=== Tasks to complete ===
A. In the Data Cleaning and Feature Engineering page, which columns does the data removal step drop from the training data?
B. Reproduce the stretch of the Data Cleaning and Feature Engineering page from "#Import train data" through "the data set.", word for word.

=== Supplied passage ===
.....

# Data Cleaning and Feature Engineering

## Import Data

In [20]:
import pandas as pd
import numpy as np

In [36]:
# Import data

#Import train data
train_data_url = 'https://raw.githubusercontent.com/cal-dortiz/W207_Applied-_Machine_Learning/main/Final_Project/Data/train.csv'
df_train = pd.read_csv(train_data_url)

#Import test data
#test_data_url = 'https://raw.githubusercontent.com/cal-dortiz/W207_Applied-_Machine_Learning/main/Final_Project/Data/test.csv'
#df_test = pd.read_csv(test_data_url)

## Data Cleaning

### Data Removal

Based on the exploritory data analysis, attributes that have a high amount of missing data and low impact shall be removed from the data set.

In [37]:
df_train = df_train.drop(columns=['PoolQC','MiscFeature','Alley','Fence','Id'])

### Cleaning Housing SqFt

The EDA confirms the assumption that larger houses are correlated to highter prices. This section reviews all attributes that measure the size of the house.

The basement area is not counted as basesments may not be used in assessing property value. The correlation between 'TotalBsmtSF' and price may be due to the correlation of the size of the foundation to the size of the first floor. Keeping 'TotalBsmtSF' in the model may lead to colinearity.

In [39]:
# Removal of 'TotalBsmtSf'
df_train = df_train.drop(columns=['TotalBsmtSF'])

.....

=== Source data ===

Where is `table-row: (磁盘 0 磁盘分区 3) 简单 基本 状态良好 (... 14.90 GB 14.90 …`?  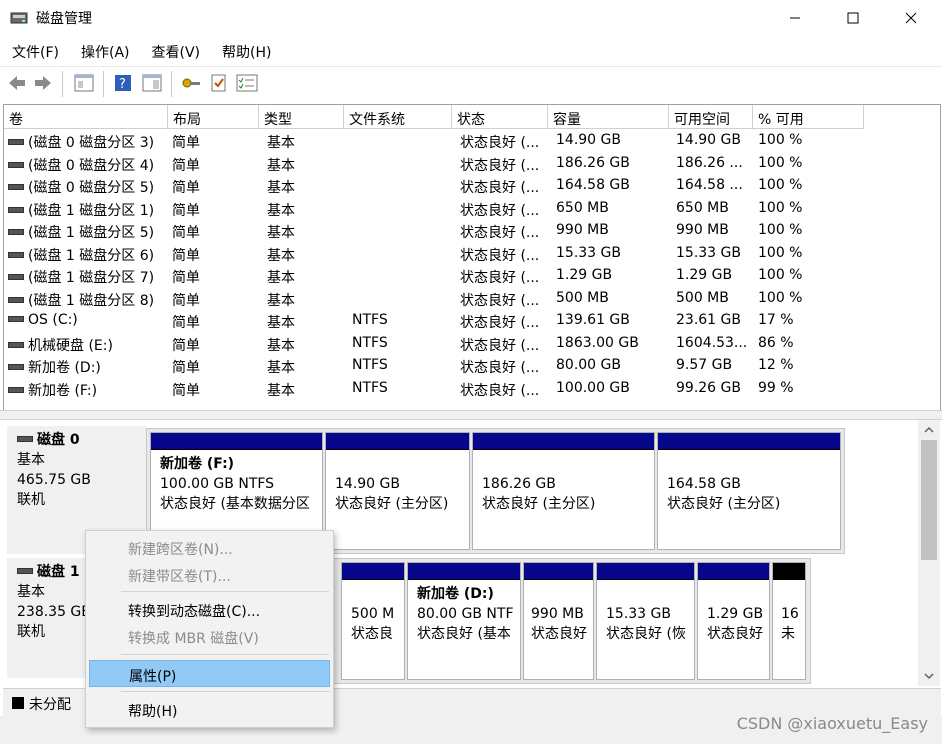
table-row: (磁盘 0 磁盘分区 3) 简单 基本 状态良好 (... 14.90 GB 14.90 … is located at coordinates (472, 142).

.....

=== Answers to the tasks ===
A. PoolQC, MiscFeature, Alley, Fence, and Id.

B.
#Import train data
train_data_url = 'https://raw.githubusercontent.com/cal-dortiz/W207_Applied-_Machine_Learning/main/Final_Project/Data/train.csv'
df_train = pd.read_csv(train_data_url)

#Import test data
#test_data_url = 'https://raw.githubusercontent.com/cal-dortiz/W207_Applied-_Machine_Learning/main/Final_Project/Data/test.csv'
#df_test = pd.read_csv(test_data_url)

## Data Cleaning

### Data Removal

Based on the exploritory data analysis, attributes that have a high amount of missing data and low impact shall be removed from the data set.